1-Sep-2019: Influence of Southern Ocean on global climate control

Scientists have made a new discovery challenging the previous understanding of the link between the Southern Ocean and the atmospheric carbon dioxide levels. The study shows that, contrary to existing assumptions, biological processes far out at sea are the most important factors determining how the ocean absorbs carbon dioxide.

Carbon dioxide is absorbed in the surface oceans and stored in the deep seas, gradually, over a timescale of 100s to 1,000s years.

The Southern Ocean plays a critical role in how the carbon dioxide is taken out of the atmosphere, and knowing how it functions helps scientists understand this mechanism’s role during dramatic climate transitions in the past, such as the ice ages, and better predict the current and future climate change.

Whether carbon is released into the atmosphere or trapped in the deep ocean, is crucially determined by the transformation of the water from light to dense which is in turn caused by cooling at the ocean’s surface.

So researchers from the University of Southampton with British Antarctic Survey, University of East Anglia and the Alfred Wegener Institute in Germany, studied the ocean circulation and carbon concentration of the Weddell Gyre — a region lying east of the Antarctic Peninsula.

The team studied data collected as part of the ANDREX project (Antarctic Deep water Rates of Export) which measured the physical, biological, and chemical properties of the waters in the gyre between 2008 and 2010.

The data considered in this study showed unambiguously that, in the Weddell Gyre, the dominant process enabling the uptake of carbon dioxide from the atmosphere and its removal to the deep ocean included the role of phytoplanktons.

The researchers reasoned that as phytoplankton in the centre of the gyre grow and sink, they remove carbon from the surface of the ocean, causing an uptake of carbon dioxide from the atmosphere - a process known as the ‘biological carbon pump’.

From this, the team showed that the dominant factor driving the uptake of carbon from the atmosphere to the ocean was not related to dense water formation in the shallow seas close to Antarctica, but rather to biological processes further out in the sea.

The findings are important both for our understanding of climate transitions in the past, such as the ice ages, as well as our projections of future climate change.
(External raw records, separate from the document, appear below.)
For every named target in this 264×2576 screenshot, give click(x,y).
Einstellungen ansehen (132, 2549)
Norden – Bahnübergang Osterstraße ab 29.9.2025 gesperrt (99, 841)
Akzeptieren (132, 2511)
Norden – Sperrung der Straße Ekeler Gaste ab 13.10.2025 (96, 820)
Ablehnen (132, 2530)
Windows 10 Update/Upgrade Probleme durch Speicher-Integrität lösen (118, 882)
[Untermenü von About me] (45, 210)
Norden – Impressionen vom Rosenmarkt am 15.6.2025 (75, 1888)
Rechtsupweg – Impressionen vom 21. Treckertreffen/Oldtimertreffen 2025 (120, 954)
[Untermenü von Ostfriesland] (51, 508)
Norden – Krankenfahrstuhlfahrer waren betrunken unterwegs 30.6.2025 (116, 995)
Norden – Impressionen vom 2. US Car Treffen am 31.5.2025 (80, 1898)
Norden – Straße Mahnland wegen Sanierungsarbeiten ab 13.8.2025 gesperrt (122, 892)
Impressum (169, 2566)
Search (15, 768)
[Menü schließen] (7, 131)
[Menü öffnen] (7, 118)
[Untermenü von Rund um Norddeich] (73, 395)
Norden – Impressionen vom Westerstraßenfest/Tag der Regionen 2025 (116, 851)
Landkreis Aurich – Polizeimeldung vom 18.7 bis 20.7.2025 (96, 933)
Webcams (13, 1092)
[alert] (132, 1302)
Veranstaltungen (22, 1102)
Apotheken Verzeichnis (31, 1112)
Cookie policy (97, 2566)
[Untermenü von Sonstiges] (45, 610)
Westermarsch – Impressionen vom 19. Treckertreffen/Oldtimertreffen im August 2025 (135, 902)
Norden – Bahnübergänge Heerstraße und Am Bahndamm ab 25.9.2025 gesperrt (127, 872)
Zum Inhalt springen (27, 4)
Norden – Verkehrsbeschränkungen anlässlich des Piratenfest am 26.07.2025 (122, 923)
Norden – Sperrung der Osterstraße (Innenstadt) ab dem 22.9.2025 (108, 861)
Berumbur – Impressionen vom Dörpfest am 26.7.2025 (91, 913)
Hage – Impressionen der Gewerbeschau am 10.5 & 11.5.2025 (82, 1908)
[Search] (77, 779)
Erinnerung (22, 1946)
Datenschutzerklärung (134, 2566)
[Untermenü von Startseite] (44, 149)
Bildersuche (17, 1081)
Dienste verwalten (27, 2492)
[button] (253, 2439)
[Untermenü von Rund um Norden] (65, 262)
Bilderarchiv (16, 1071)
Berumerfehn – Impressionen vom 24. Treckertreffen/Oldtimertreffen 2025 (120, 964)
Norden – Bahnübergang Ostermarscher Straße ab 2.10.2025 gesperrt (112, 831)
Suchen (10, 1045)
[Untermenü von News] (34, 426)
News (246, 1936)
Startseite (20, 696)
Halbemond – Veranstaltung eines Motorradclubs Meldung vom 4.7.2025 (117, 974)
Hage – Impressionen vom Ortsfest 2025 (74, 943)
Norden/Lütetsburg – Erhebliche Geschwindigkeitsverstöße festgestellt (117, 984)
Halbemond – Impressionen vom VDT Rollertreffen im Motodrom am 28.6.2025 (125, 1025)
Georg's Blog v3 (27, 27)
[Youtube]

It will also help to shift the focus of future research towards the critical processes taking place in the Antarctic Gyres, rather than the historical focus on the shelf-sea regions.

18-Aug-2019: Iceland holds funeral for first glacier lost to climate change

Iceland has marked its first-ever loss of a glacier to climate change as scientists warn that hundreds of other ice sheets on the subarctic island risk the same fate.
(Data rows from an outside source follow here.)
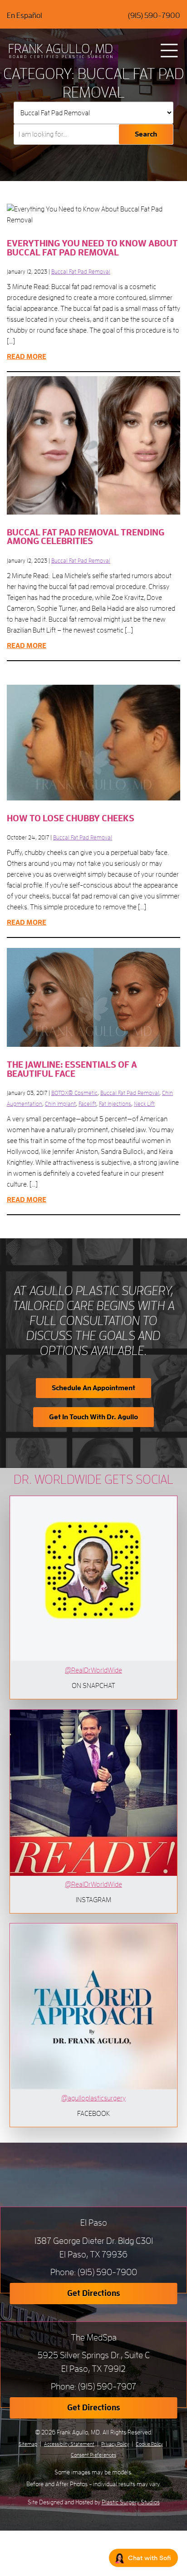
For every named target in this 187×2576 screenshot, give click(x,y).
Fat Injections (115, 1104)
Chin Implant (60, 1104)
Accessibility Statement (69, 2444)
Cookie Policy (149, 2444)
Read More (26, 356)
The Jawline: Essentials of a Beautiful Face (72, 1069)
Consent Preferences (93, 2455)
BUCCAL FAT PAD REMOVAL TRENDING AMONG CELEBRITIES (85, 537)
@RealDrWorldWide (93, 1670)
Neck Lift (144, 1104)
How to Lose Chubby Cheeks (70, 818)
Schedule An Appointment (93, 1388)
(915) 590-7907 (107, 2386)
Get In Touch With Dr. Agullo (93, 1417)
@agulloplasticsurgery (93, 2098)
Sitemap (28, 2444)
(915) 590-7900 (154, 16)
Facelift (87, 1104)
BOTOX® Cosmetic (74, 1093)
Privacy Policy (115, 2444)
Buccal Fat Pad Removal (80, 272)
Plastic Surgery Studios (131, 2502)
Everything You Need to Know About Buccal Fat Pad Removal (92, 248)
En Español (24, 16)
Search (146, 134)
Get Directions (93, 2293)
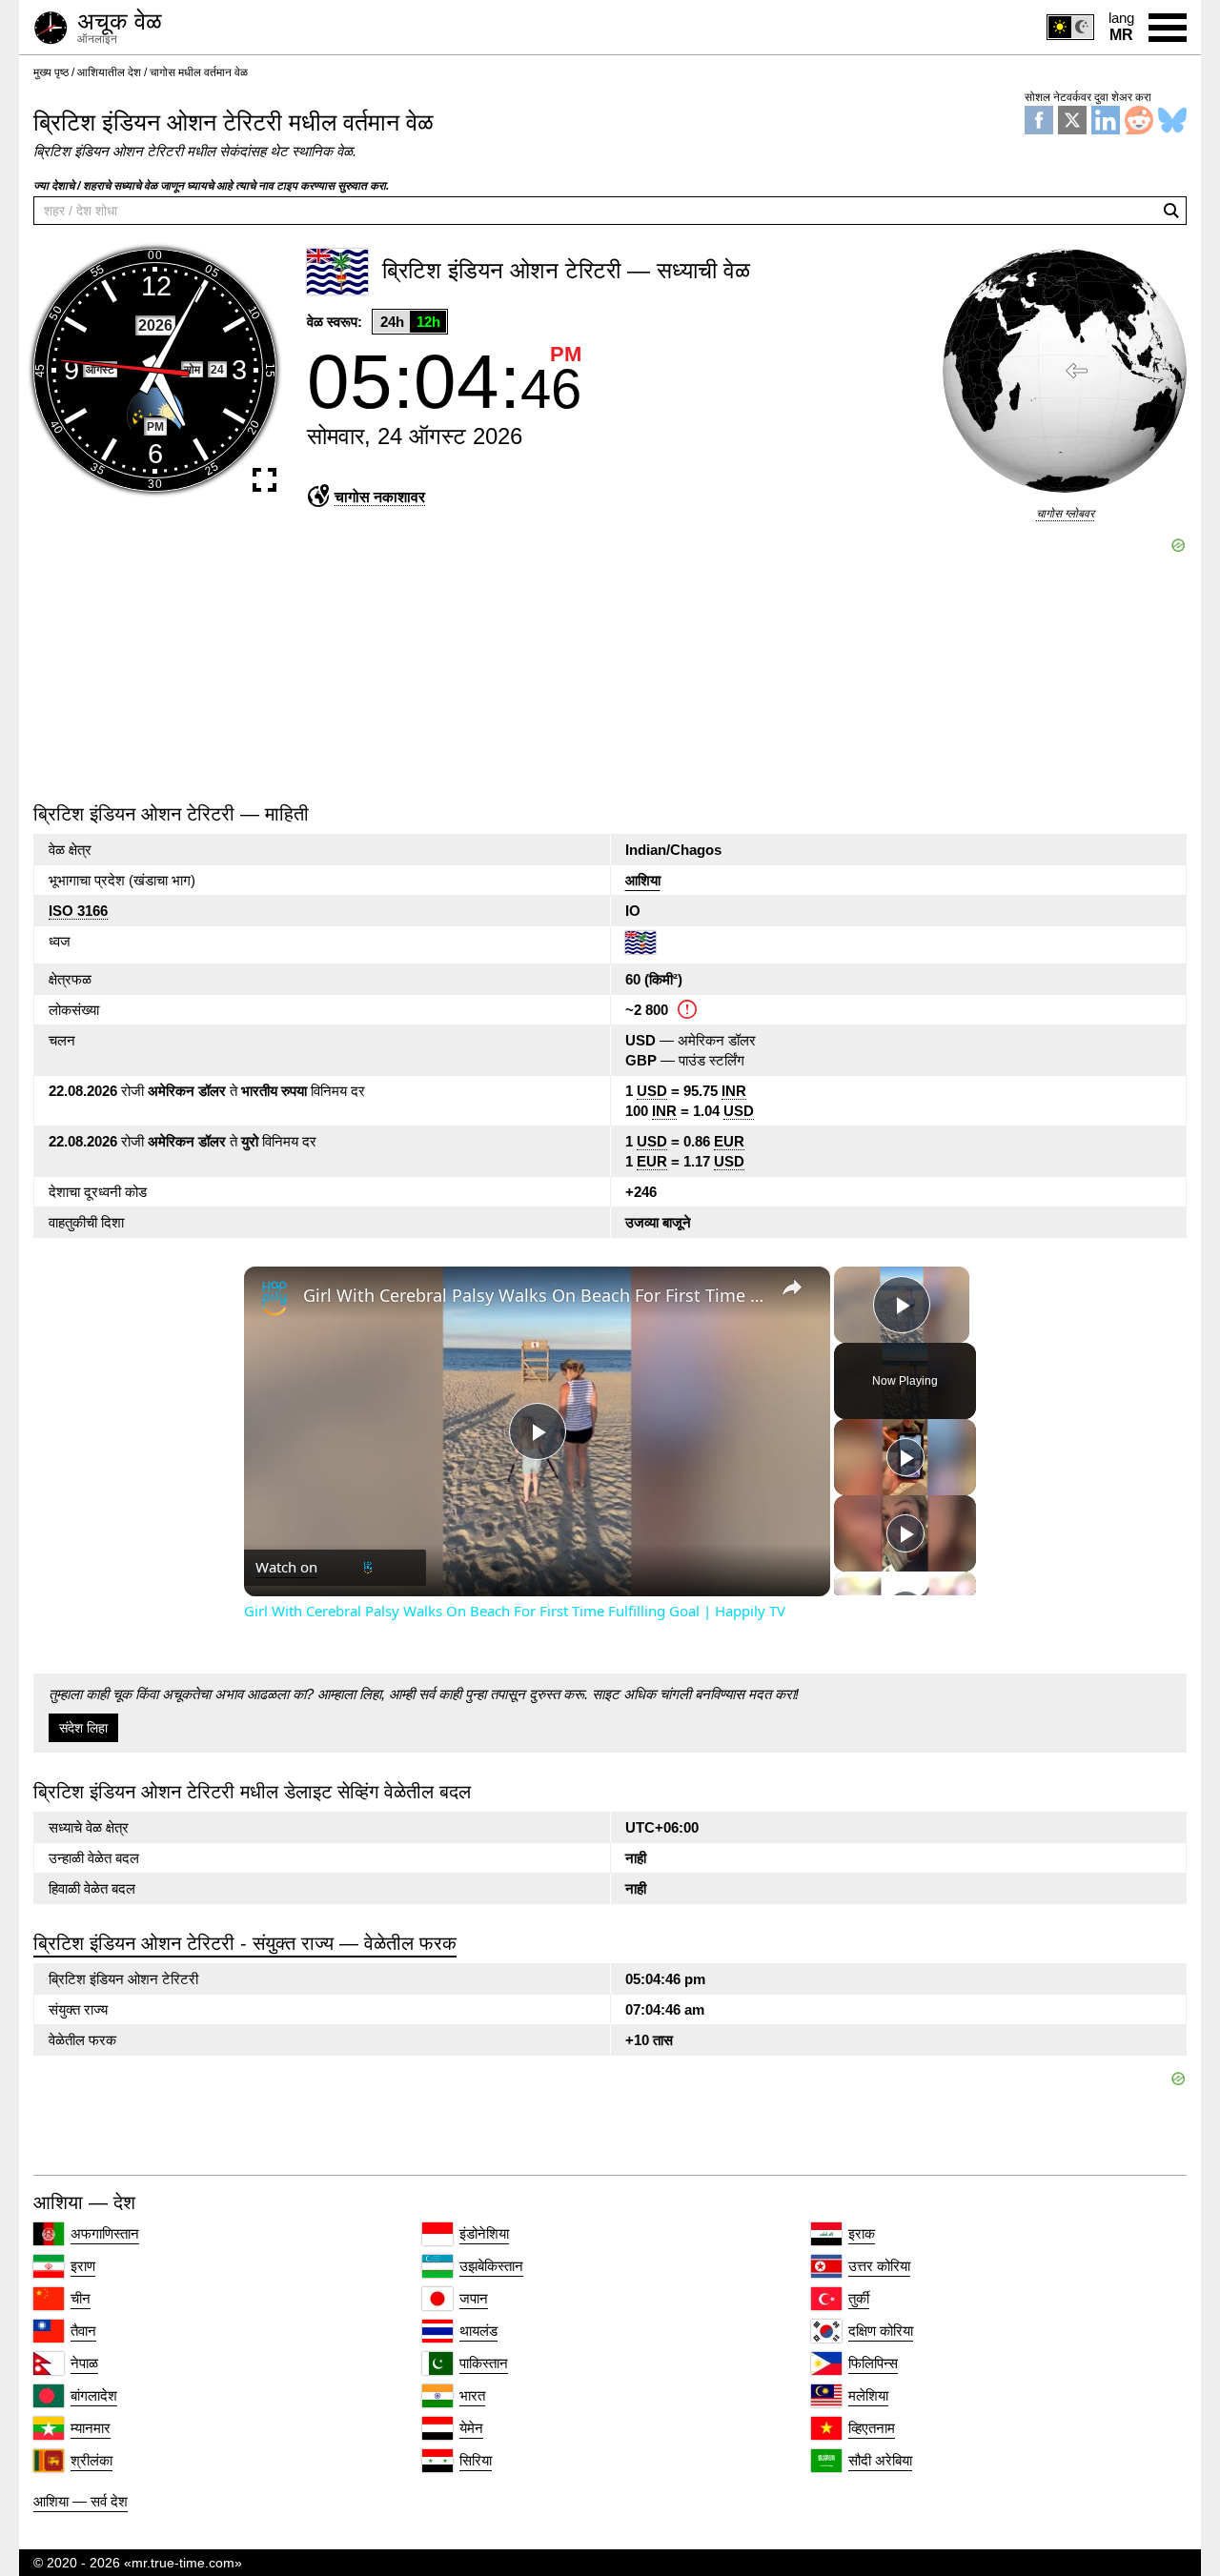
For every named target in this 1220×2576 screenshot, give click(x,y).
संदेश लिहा (83, 1727)
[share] (792, 1286)
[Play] (905, 1457)
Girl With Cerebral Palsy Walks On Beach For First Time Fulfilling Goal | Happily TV (534, 1295)
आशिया (643, 880)
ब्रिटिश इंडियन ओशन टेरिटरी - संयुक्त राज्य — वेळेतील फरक (245, 1943)
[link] (274, 1297)
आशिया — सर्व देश (80, 2501)
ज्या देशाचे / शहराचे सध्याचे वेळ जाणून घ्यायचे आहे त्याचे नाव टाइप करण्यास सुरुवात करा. (211, 186)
As the world recently marked the warmest July ever on record, a bronze plaque was mounted on a bare rock in a ceremony on the barren terrain once covered by the Okjökull glacier in western Iceland.

Around 100 people walked up the mountain for the ceremony, including Iceland’s prime minister, Katrín Jakobsdóttir, the former UN human rights commissioner Mary Robinson, and local researchers and colleagues from the United States who pioneered the commemoration project.

The plaque bears the inscription “A letter to the future”, and is intended to raise awareness about the decline of glaciers and the effects of climate change. It is also labelled “415 ppm CO2”, referring to the record level of carbon dioxide measured in the atmosphere last May.

Iceland loses about 11bn tonnes of ice per year, and scientists fear all of the island’s 400-plus glaciers will be gone by 2200. Glaciers cover about 11% of the country’s surface.

Glaciologists stripped Okjökull of its glacier status in 2014, a first for Iceland. In 1890, the glacier ice covered 16 sq km (6.2 square miles) but by 2012 it measured just 0.7 sq km, according to a report from the University of Iceland in 2017.